In some embodiments the promoter will be modified by the addition or deletion of sequences, or replaced with alternative sequences, including natural and synthetic sequences as well as sequences which may be a combination of synthetic and natural sequences. Many eukaryotic promoters contain two types of recognition sequences: the TATA box and the upstream promoter elements. The former, located upstream of the transcription initiation site, is involved in directing RNA polymerase to initiate transcription at the correct site, while the latter appears to determine the rate of transcription and is upstream of the TATA box. Enhancer elements can also stimulate transcription from linked promoters, but many function exclusively in a particular cell type.

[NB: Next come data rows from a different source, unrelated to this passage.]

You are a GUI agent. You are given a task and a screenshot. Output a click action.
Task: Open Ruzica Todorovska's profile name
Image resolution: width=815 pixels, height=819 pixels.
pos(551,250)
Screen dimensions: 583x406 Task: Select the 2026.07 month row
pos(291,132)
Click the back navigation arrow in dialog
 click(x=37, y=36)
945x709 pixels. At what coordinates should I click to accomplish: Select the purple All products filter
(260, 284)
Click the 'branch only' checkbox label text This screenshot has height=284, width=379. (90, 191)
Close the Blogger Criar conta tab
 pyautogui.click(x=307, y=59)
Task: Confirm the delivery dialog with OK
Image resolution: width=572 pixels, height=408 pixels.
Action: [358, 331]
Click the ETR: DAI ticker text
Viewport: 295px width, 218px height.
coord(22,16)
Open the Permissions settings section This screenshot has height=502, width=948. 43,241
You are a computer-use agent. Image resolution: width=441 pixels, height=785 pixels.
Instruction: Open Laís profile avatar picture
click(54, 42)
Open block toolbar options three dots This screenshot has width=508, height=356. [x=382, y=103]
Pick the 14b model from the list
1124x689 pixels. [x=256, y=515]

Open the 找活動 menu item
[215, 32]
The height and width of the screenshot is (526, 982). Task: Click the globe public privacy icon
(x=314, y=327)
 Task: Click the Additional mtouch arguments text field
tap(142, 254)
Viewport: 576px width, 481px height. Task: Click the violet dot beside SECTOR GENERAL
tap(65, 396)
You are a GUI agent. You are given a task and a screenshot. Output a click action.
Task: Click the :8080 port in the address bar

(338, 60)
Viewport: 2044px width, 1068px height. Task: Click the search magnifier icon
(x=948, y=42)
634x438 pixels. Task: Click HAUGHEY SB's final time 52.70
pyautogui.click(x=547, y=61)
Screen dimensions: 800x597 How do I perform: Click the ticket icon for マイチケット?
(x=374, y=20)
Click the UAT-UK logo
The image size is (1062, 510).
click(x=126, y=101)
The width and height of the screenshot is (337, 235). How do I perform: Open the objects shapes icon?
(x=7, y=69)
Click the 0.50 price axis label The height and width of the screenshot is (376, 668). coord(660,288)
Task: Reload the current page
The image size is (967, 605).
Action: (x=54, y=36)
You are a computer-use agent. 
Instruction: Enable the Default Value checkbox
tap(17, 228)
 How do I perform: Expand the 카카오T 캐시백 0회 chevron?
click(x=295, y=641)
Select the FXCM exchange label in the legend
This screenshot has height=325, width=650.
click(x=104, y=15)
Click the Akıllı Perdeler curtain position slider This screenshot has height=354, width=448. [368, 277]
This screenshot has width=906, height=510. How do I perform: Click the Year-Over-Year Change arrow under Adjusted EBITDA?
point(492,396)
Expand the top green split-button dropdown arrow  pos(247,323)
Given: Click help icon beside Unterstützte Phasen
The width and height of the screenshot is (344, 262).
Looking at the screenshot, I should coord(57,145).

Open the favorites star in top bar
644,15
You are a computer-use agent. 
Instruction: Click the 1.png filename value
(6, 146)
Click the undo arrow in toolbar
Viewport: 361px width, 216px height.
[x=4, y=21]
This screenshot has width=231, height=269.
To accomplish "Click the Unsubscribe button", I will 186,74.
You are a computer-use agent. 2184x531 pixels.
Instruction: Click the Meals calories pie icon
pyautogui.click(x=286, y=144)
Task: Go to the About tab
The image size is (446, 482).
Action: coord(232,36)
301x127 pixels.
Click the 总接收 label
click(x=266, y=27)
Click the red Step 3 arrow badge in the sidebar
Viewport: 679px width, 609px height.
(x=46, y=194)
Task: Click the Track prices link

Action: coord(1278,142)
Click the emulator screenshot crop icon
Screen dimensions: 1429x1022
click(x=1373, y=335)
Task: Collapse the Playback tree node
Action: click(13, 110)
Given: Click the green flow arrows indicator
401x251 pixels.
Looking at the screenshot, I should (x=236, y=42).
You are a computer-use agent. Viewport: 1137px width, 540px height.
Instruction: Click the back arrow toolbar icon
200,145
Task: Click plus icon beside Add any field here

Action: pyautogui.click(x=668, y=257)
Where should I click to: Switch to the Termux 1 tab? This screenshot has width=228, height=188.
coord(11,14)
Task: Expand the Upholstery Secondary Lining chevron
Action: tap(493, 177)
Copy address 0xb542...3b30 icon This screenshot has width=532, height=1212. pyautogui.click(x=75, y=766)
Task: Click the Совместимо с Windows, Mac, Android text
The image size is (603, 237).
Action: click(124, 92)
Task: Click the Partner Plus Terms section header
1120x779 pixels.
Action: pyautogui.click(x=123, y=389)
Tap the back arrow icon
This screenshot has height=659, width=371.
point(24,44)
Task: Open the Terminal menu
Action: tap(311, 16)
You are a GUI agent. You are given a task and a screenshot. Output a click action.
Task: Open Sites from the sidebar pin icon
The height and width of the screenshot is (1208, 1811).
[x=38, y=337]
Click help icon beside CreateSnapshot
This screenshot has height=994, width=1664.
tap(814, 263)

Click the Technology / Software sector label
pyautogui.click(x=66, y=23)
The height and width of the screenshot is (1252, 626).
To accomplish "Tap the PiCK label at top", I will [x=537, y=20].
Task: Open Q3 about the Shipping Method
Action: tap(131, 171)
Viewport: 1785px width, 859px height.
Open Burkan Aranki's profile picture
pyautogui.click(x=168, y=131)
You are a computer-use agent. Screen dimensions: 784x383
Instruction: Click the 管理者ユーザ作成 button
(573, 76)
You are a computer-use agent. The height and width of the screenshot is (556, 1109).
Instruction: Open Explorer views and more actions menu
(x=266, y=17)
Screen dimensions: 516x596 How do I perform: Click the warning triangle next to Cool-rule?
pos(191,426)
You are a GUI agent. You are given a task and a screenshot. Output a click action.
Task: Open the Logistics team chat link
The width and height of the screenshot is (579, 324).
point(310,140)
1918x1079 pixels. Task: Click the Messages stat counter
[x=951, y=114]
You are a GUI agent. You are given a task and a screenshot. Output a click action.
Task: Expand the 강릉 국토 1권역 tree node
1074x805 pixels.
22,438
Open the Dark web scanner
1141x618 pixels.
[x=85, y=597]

Many enhancer/promoter elements derived from viruses, e.g. the SV40, the Rous sarcoma virus (RSV), and CMV promoters are active in a wide array of cell types, and are termed “constitutive” or “ubiquitous.” The nucleic acid sequence inserted in the cloning site may have any open reading frame encoding a polypeptide of interest, with the proviso that where the coding sequence encodes a polypeptide of interest, it should lack cryptic splice sites which can block production of appropriate mRNA molecules and/or produce aberrantly spliced or abnormal mRNA molecules.

The termination region which is employed primarily will be one of convenience, since termination regions appear to be relatively interchangeable. The termination region may be native to the intended nucleic acid sequence of interest, or may be derived from another source.

The term “vector” as used herein refers to a polynucleotide comprised of single strand, double strand, circular, or supercoiled DNA or RNA. A typical vector may be comprised of the following elements operatively linked at appropriate distances for allowing functional gene expression: replication origin, promoter, enhancer, 5′ mRNA leader sequence, ribosomal binding site, nucleic acid cassette, termination and polyadenylation sites, and selectable marker sequences. One or more of these elements may be omitted in specific applications. The nucleic acid cassette can include a restriction site for insertion of the nucleic acid sequence to be expressed. In a functional vector the nucleic acid cassette contains the nucleic acid sequence to be expressed including translation initiation and termination sites.